First, this talk will discuss a method for the efficient transfer of knowledge learned by a
self-supervised model, into a target task. The hyperparameters such as the number of layers,
number of units in each layer, learning rate, and dropout are automatically tuned in the Fully
Connected (FC) layers, using a Bayesian optimization technique called the Tree-structured
Parzen Estimator Approach (TPE) algorithm.
In the second problem, we extended the concept of automatically tuning (autotuning) the
hyperparameters (as proposed in the first problem), to apply on CNN layers. This work uses a
pre-trained self-supervised model to transfer knowledge for image classification. We propose an
efficient Bayesian optimization-based method for autotuning the hyperparameters of the
self-supervised model during the knowledge transfer. The proposed autotuned image classifier
consists of a few CNN layers followed by an FC layer. Finally, we use a softmax layer to obtain
the probability scores of classes for the images.
In the third problem, in addition to the challenges mentioned in the second problem, we further
focus on parameter overhead and GPU usage for hours. This work proposes a method to
address the three challenges for an image classification task, namely the limited availability of
labeled datasets for training, parameter overhead, and GPU usage for extended periods during
training. We introduce an improved transfer learning approach for a target data set, in which we
take the learned features from a self-supervised model after minimizing its parameters by
removing the final layer. The learned features are then fed into a CNN classifier, followed by a
multi-layer perceptron (MLP), where the hyperparameters of both the CNN and MLP are
automatically tuned (autotuned) using a Bayesian optimization based technique. Further, we
reduce the GFLOPs measure by limiting the search space for the hyperparameters, not
compromising with the performance.
Our ongoing work aims to propose an approach for transferring knowledge from a larger
self-supervised model to a smaller model through a knowledge distillation task.
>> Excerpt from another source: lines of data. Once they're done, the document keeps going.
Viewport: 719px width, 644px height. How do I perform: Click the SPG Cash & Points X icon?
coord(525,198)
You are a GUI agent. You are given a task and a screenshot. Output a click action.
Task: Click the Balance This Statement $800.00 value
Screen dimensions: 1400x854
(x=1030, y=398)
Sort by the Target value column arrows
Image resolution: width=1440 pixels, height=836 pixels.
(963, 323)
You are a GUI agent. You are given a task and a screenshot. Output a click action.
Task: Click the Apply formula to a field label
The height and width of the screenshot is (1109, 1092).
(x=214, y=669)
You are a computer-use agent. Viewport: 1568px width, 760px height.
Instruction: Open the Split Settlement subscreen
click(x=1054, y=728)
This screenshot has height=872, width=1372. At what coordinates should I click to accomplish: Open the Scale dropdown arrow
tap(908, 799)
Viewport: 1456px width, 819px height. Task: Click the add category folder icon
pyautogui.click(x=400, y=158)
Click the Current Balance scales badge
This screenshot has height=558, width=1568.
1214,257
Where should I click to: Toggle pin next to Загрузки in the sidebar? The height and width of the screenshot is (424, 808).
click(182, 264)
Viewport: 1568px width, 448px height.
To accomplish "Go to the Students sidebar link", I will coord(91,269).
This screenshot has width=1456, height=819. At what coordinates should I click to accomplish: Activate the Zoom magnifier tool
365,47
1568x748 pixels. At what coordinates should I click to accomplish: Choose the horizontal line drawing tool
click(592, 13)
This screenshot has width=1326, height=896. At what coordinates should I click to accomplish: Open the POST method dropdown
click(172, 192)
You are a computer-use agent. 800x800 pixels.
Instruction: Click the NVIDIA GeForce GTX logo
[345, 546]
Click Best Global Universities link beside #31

The approach
includes hyperparameter tuning of the MLP classifier in the student model, as well as the
balancing factor and temperature, which play a crucial role in the knowledge distillation process.
To enhance the effectiveness of the knowledge distillation, the ongoing work aims to introduce a
loss function which is a linear combination of the hard target loss function, soft target loss
function, and Barlow Twins loss. This approach is expected to improve the accuracy and
efficiency of the knowledge transfer process.
In the future, we plan to prune CNN layers and filters from the self-supervised model which are
not contributing to the training process.